Santa Maria soma mais um ano de subida e o solo junto à praia já se paga em euros
O mercado imobiliário do Sal, e em particular do seu núcleo turístico de Santa Maria, continua marcado pela forte entrada de capital estrangeiro que caracteriza esta ilha há mais de duas décadas. Os promotores europeus — sobretudo britânicos, italianos e portugueses — prosseguem a construção de resorts, apartamentos de férias e moradias de luxo na faixa costeira, numa dinâmica que fontes do sector descrevem como "sem sinais de abrandamento", apesar dos avisos sobre a pressão exercida sobre o solo disponível.
O metro quadrado já se cota como no sul da Europa
Segundo os portais imobiliários especializados no mercado cabo-verdiano, um apartamento novo de um quarto perto da marginal de Santa Maria pode já ultrapassar os 130.000 euros, com preços por metro quadrado que, na primeira linha de praia, rondam entre os 1.800 e os 2.400 euros, valores que o sector considera comparáveis aos de zonas turísticas consolidadas do sul de Espanha ou de Portugal. As moradias de maior área com piscina privativa, dirigidas a um comprador que procura rentabilizar o arrendamento de férias, podem ultrapassar o meio milhão de euros.
Os estrangeiros compram, os cabo-verdianos arrendam
Esta escalada de preços deixou praticamente fora do mercado de compra a população local, como reconhecem agentes imobiliários da ilha. Os trabalhadores do sector turístico e da construção, que constituem boa parte da força de trabalho do Sal, dependem quase em exclusivo do arrendamento, concentrado em bairros como Palmeira ou em zonas do interior da ilha afastadas da costa, onde os preços, embora também em subida, são mais acessíveis. Fontes do sector calculam que a renda média de uma habitação modesta ronda já os 30.000 a 40.000 CVE mensais.
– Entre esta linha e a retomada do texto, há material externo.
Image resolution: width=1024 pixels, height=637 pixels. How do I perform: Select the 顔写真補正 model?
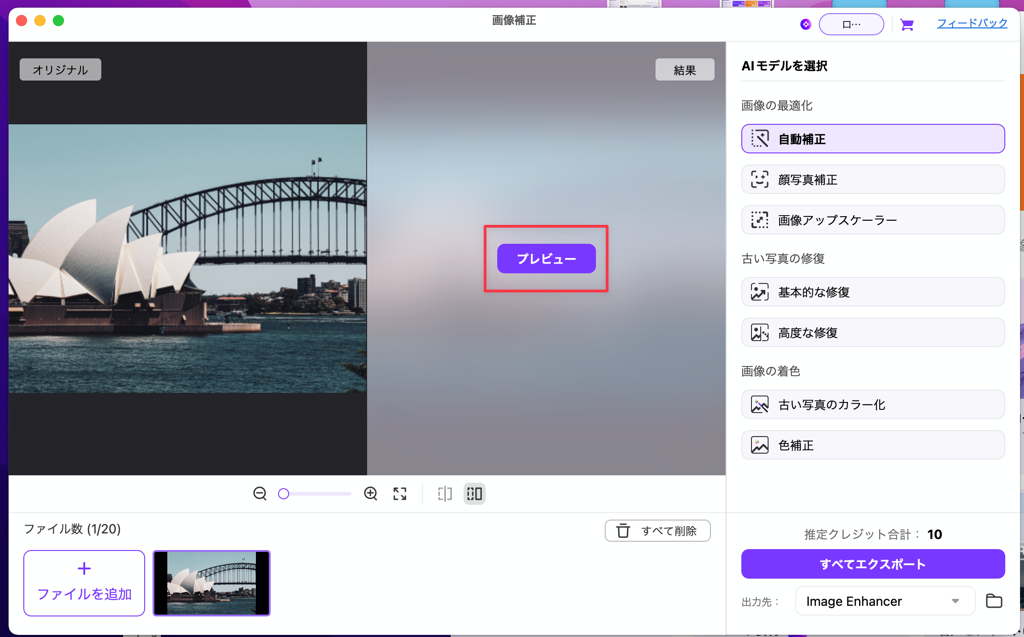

Pressão turística sobre um território limitado
O Sal é uma ilha pequena e de solo maioritariamente árido, o que limita fisicamente a área disponível para nova construção sem comprometer recursos como a água, que em grande parte provém de estações dessalinizadoras. O crescimento sustentado do parque hoteleiro e dos apartamentos turísticos reabriu o debate sobre os limites dessa expansão, com vozes do sector ambiental a alertar para a pressão sobre aquíferos e costa que diversos relatórios técnicos citados pela imprensa local documentam.
A administração procura ordenar sem travar o investimento
O Governo de Cabo Verde, para o qual o turismo do Sal representa uma fonte essencial de divisas, propôs actualizar os planos de ordenamento do território da ilha para regular melhor a construção na primeira linha de costa, sem abdicar de atrair novo investimento directo estrangeiro. Fontes municipais do Sal admitem que o desafio de fundo — conciliar o crescimento turístico com o acesso à habitação por parte da população residente — continua sem uma solução clara em cima da mesa.